Le peignage est une activité consistant à débarrasser des paquets de fibres textiles parallèles de toutes sortes d'impuretés, afin d'améliorer l'opération de filatures si cela s'avère nécessaire. Ces impuretés consistent en fibres trop courtes, en déchets non fibreux tels que restes de matières végétales ayant échappé à l'opération de cardage, fibres enroulées sur elles-mêmes sous forme de « boutons » inextricables.

Peigneuse circulaire au musée industriel de Bradford.

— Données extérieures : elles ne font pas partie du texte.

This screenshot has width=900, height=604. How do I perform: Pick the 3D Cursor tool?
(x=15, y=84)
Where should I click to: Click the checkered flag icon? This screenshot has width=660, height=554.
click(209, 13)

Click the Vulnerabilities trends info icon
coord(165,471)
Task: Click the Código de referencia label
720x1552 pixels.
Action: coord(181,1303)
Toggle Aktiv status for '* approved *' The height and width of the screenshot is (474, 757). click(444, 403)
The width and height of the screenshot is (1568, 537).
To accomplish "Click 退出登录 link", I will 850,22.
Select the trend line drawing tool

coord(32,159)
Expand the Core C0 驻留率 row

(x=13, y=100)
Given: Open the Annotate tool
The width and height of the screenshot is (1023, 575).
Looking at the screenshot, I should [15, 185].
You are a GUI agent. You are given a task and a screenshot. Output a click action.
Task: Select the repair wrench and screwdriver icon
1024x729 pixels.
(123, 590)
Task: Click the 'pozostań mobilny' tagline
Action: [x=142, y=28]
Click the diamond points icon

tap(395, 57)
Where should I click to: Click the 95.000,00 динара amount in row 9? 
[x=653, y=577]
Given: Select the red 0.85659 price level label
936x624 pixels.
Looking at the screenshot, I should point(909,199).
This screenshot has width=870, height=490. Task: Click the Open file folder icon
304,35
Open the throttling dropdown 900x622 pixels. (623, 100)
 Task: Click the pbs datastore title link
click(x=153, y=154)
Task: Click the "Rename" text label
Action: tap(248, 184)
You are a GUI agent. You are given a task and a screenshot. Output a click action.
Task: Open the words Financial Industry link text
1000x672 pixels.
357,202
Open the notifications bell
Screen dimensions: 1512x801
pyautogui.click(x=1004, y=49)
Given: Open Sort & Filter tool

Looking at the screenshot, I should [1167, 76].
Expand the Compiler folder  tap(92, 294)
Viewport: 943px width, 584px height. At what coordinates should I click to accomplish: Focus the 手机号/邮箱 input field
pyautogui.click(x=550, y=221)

En filature, l'opération de peignage - à ne pas confondre avec l'opération de cardage - n'est pas obligatoire. Elle est réservée à la production de fils de qualité supérieure. De nombreux fils sont produits à partir de fibres non peignées. C'est le cas de tous les fils produits selon le processus de filature dite « cardée » ou « semi-peignée », cette dernière ne comportant en fait aucune opération de peignage, juste une meilleure parallélisation des fibres que dans le système « cardé ». Le but du peignage est d'améliorer l'opération de filature au niveau de la performance des machines et au niveau de la régularité et propreté des fils produits. L'opération de peignage permet de s'approcher de la limite de fiabilité des fibres, qui est de l'ordre de 40 fibres à la section.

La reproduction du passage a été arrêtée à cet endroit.